Recognition: unknown
SURGE: SuperBatch Unified Resource-efficient GPU Encoding for Heterogeneous Partitioned Data
Pith reviewed 2026-05-09 18:11 UTC · model grok-4.3
The pith
SURGE streams GPU encoding over heterogeneous partitions at fixed-batch throughput with O(B_min + n_max) memory instead of O(N).
A machine-rendered reading of the paper's core claim, the machinery that carries it, and where it could break.
Core claim
The central claim is that a streaming two-threshold policy, grounded in a cost model (Theorem 1) that predicts throughput within 2 percent and a memory-safety bound (Lemma 3) limiting peak memory to O(B_min + n_max), allows encoding of heterogeneous partitioned data on GPUs to match fixed-batch throughput while using 12.6 times less memory, delivering 68 times faster time-to-first-output, and enabling crash recovery at SuperBatch granularity.
What carries the argument
The streaming two-threshold policy with SuperBatch granularity, enabled by the memory-safety bound and cost model for unified resource-efficient encoding across partitions.
Load-bearing premise
The cost model and memory-safety bound accurately predict throughput and enable safe streaming for the heterogeneous partitions and encoders in the workload.
What would settle it
Run the system on a 100 million text dataset with the same log-normal partition sizes and measure whether peak memory remains near 3 GB while throughput stays within 2 percent of the fixed-batch baseline.
Figures
read the original abstract
We present SURGE, a streaming GPU encoding system deployed in production to generate embeddings for over 800 million texts across 40,000 logical partitions. Production embedding pipelines face a tension between logical data partitioning and efficient GPU utilization: processing each partition independently incurs $P$ inter-process communication (IPC) calls whose overhead limits throughput for compute-light models. Our contributions are analytical: (i) a cost model (Theorem 1) predicting throughput within 2% across three encoders spanning a 15$\times$ parameter range; (ii) a memory-safety bound (Lemma 3) enabling a streaming two-threshold policy with peak memory $O(B_{\min} + n_{\max})$ rather than $O(N)$; and (iii) a $\phi$/CV decision framework characterizing when the pattern applies beyond our workload. The naive fix of batching at fixed size requires $O(N)$ peak memory (32.7 GB at 10M texts; infeasible beyond ~60M on 192 GB nodes), produces no output until all encoding completes, and offers no fault tolerance. SURGE achieves the same throughput with $O(B_{\min} + n_{\max})$ bounded memory (2.6 GB), 68$\times$ faster time-to-first-output, and crash recovery at SuperBatch granularity. On 10M texts with 4 NVIDIA L4 GPUs, SURGE delivers 26,413 texts/s -- matching fixed-batch throughput while using 12.6$\times$ less memory. We validate on bge-base (109M, $d$=768, error 1.3%) and across log-normal $\sigma$ in {1.0, 1.72, 2.5} (speedup invariant within $\pm$3%), and compare against a partition-batched baseline (PB-PBP-LB), against which SURGE retains a 7% throughput edge and 2.5$\times$ faster TTFO. Complementary engineering -- zero-copy Arrow serialization (22-25$\times$ speedup) and async I/O pipelining (up to 93% benefit) -- realizes the design but is not the contribution.
Editorial analysis
A structured set of objections, weighed in public.
Referee Report
Summary. The manuscript presents SURGE, a streaming GPU encoding system for heterogeneous partitioned data in production embedding pipelines. It contributes an analytical cost model (Theorem 1) claimed to predict throughput within 2% across three encoders, a memory-safety bound (Lemma 3) enabling a two-threshold streaming policy with peak memory O(B_min + n_max) instead of O(N), and a phi/CV framework for characterizing applicability. The system is reported to match fixed-batch throughput (26,413 texts/s on 10M texts with 4 L4 GPUs) while using 12.6x less memory (2.6 GB vs 32.7 GB), achieving 68x faster time-to-first-output and crash recovery, with validation across log-normal sigmas {1.0, 1.72, 2.5} and encoders including bge-base.
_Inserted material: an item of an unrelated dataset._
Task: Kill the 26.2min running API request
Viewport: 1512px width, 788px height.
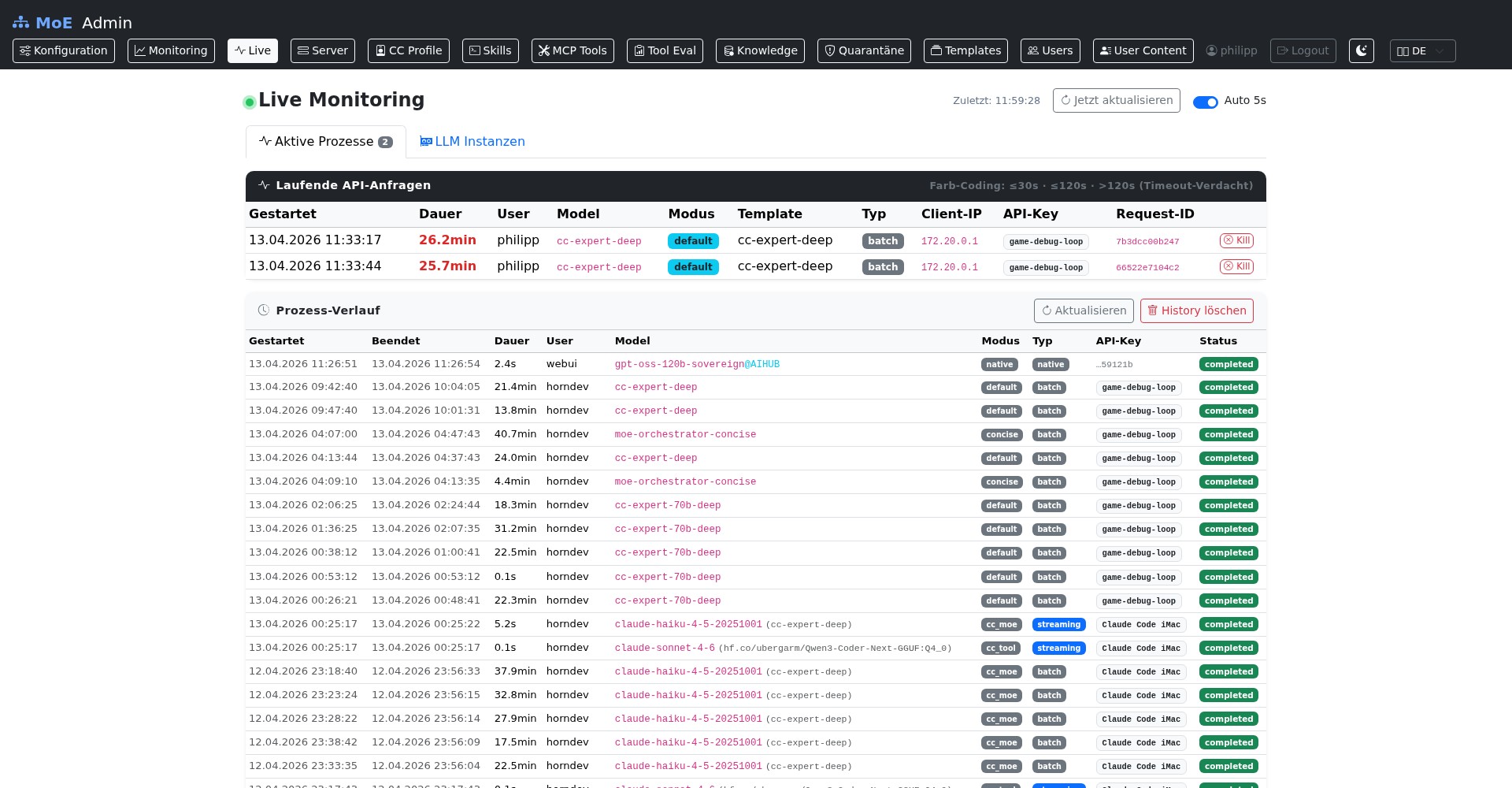Action: [1236, 240]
Significance. If the cost model and memory bound hold as stated, the work addresses a practical tension in large-scale embedding generation by enabling efficient GPU utilization without prohibitive memory or latency costs, while adding fault tolerance. The quantitative results across encoders, distributions, and baselines (including 7% throughput edge over partition-batched) suggest robustness, and the analytical framing (if substantiated with derivations) provides a reusable decision framework beyond the specific workload.
major comments (2)
- [Theorem 1] Theorem 1: The cost model is presented as predicting throughput within 2% across encoders and distributions, but the explicit derivation, model equations, parameter definitions, and full error analysis (including per-encoder and per-sigma breakdowns) are not provided in sufficient detail to verify that the 2% figure reflects genuine prediction rather than post-hoc agreement. This is load-bearing for the central analytical contribution.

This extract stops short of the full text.